— What is needed —
Put the stretch from the start of the material through the line containing "coord(663,1927)" into a Markdown table with the columns Row and Line, numbering each row and skipping blank lines. Leave the pictures out of the answer.

— Data for this task —
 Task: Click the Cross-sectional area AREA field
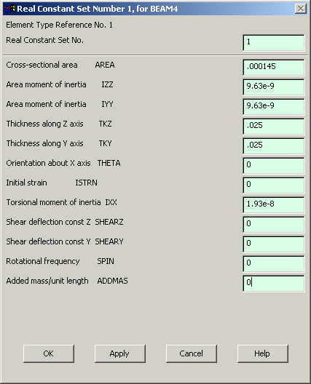coord(273,67)
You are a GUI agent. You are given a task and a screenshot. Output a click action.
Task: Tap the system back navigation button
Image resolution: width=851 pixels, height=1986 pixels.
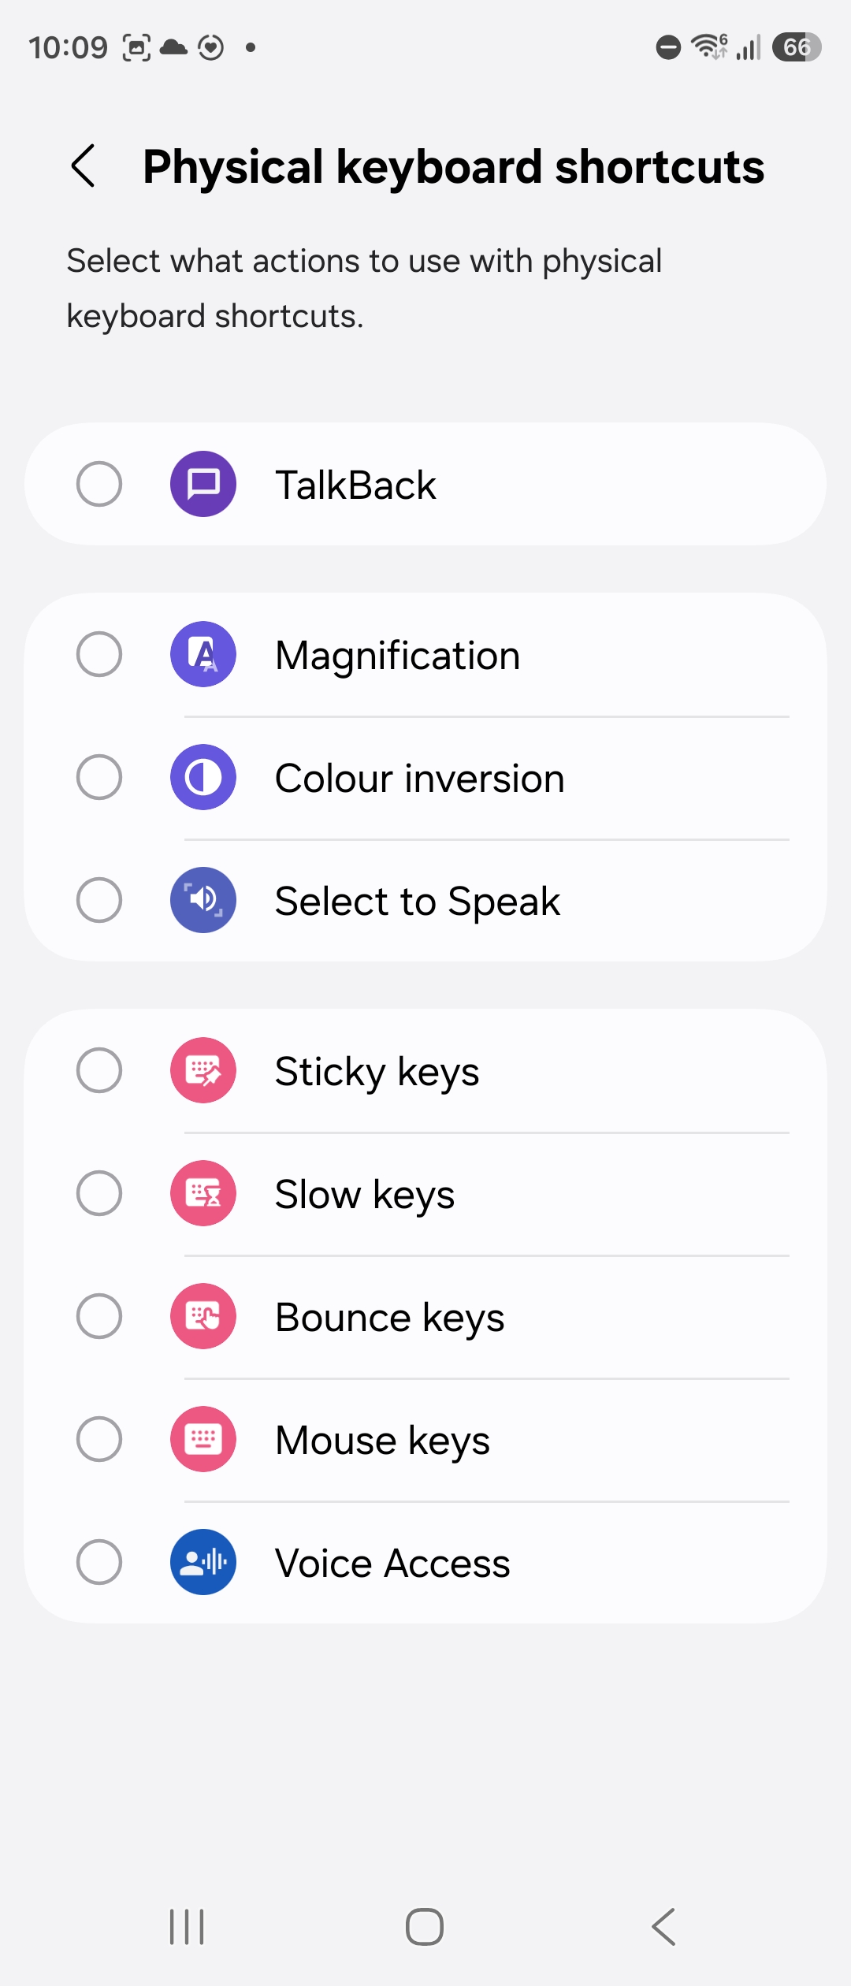coord(663,1927)

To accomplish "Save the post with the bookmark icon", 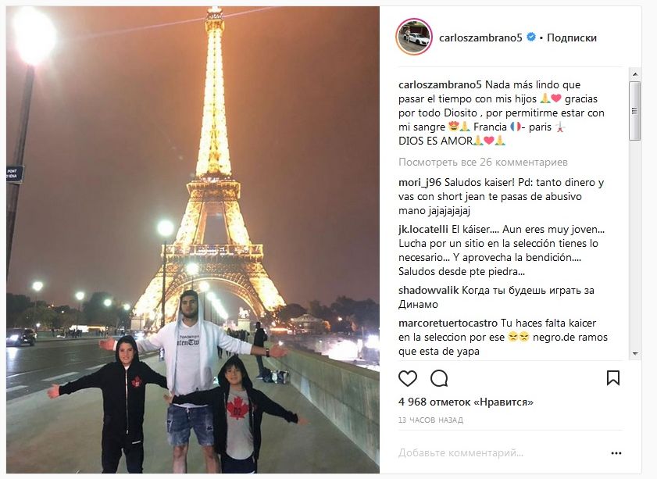I will pos(613,378).
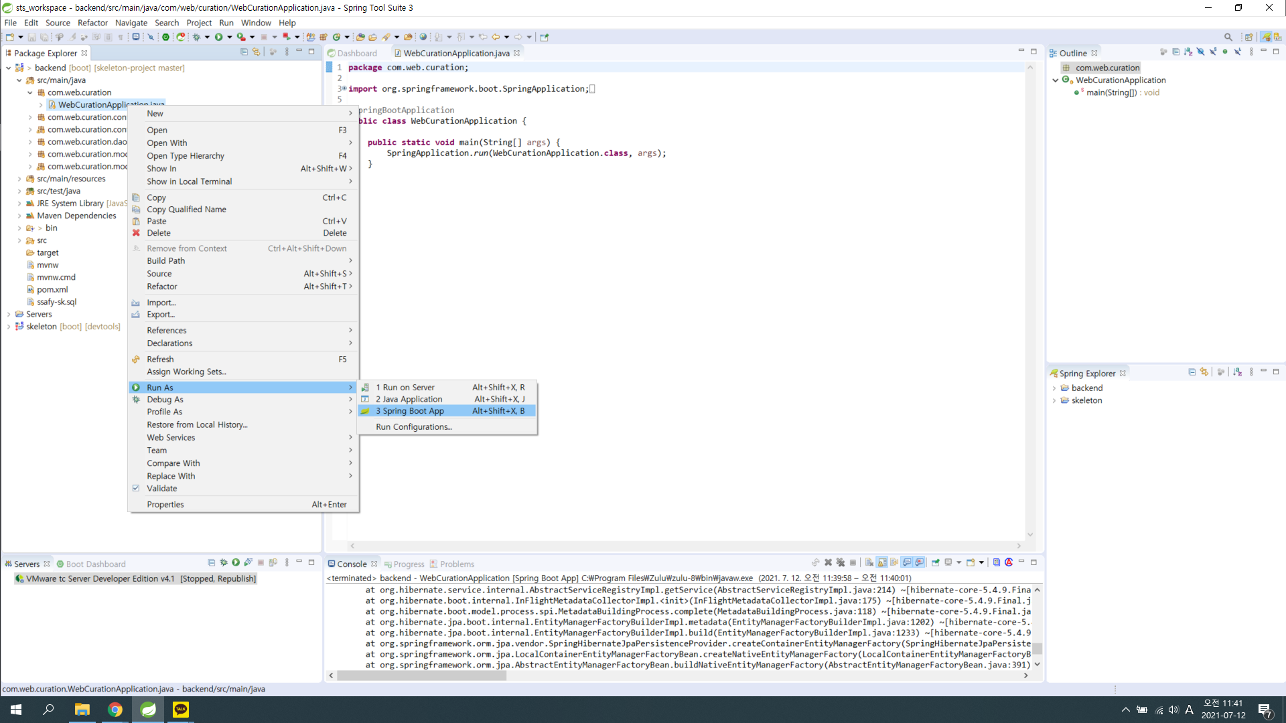This screenshot has height=723, width=1286.
Task: Click Remove Launch in Console toolbar
Action: (828, 563)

— Correct result —
| Row | Line |
|---|---|
| 1 |  Task: Click the Cross-sectional area AREA field |
| 2 | coord(273,67) |
| 3 | You are a GUI agent. You are given a task and a screenshot. Output a click action. |
| 4 | Task: Tap the system back navigation button |
| 5 | Image resolution: width=851 pixels, height=1986 pixels. |
| 6 | coord(663,1927) |